In February 2026, New York City Mayor Zohran Mamdani announced a competitive process to find a public bathroom vendor. In June 2026, Throne Labs was awarded the exclusive contract across all five boroughs. New York City Department of Parks and Recreation Commissioner Tricia Shimamura said, "These innovative modular units by Throne Labs will ensure that clean, fully accessible restrooms are available everywhere, and we look forward to collaborating with our agency partners to identify the best sites along our park perimeters for these units." New York City Economic Development Corporation Interim President and CEO Jeanny Pak said. "Together with Throne, and our city government partners, we're expanding equitable access to public restrooms with practical, cost effective solutions that can be deployed citywide."

==Criticism==
Privacy advocates have raised concerns about the collection of user data in Throne restrooms. Although the company states that personal information is anonymized and not shared with municipalities, critics argue that requiring digital identification for restroom access may reduce anonymity in public spaces.

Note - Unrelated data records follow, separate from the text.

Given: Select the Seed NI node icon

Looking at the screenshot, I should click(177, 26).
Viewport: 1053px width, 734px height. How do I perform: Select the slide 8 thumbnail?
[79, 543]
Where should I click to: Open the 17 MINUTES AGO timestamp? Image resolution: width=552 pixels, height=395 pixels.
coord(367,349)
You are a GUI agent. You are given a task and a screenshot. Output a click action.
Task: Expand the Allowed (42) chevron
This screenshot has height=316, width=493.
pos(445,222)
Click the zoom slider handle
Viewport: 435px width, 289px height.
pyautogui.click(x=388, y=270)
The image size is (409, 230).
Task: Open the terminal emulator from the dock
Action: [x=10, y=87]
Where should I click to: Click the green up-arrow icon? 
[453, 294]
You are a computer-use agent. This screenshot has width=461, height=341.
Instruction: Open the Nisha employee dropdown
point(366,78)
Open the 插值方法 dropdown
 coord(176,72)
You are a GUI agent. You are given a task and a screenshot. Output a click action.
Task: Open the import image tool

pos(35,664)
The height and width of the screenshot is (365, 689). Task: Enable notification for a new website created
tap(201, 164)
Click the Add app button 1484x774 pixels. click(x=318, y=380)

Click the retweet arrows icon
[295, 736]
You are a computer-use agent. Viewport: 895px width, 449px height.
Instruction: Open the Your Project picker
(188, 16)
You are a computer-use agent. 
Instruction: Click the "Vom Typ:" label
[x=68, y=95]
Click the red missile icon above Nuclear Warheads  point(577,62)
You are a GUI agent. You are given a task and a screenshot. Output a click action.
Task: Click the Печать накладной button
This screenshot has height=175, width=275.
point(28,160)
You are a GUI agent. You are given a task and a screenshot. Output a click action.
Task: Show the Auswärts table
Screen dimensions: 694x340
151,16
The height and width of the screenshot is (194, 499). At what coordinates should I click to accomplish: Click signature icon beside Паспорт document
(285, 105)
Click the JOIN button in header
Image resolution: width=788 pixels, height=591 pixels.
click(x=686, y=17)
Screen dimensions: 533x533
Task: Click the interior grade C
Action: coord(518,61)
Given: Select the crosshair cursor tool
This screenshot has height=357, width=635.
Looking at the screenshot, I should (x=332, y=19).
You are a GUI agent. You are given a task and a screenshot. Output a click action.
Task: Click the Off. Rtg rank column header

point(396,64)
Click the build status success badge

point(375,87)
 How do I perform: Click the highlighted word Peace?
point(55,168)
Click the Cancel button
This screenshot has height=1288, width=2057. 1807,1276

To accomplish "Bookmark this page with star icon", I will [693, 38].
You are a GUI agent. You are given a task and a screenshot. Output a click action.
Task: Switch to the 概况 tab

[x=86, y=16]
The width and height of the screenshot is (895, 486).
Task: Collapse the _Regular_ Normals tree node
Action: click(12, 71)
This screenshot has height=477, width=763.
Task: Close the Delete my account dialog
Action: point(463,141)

Other observers have questioned whether Throne's technology-driven access model creates barriers for users without smartphones or digital literacy. The company has introduced alternatives such as text-message access and tap cards, but some concerns about equitable access have persisted.

Commentators have questioned whether recurring service fees for smart restroom deployments represent the most cost-effective approach compared with constructing and maintaining permanent public facilities, while supporters argue that the high costs and long timelines associated with traditional public restroom construction make Throne's model a practical alternative.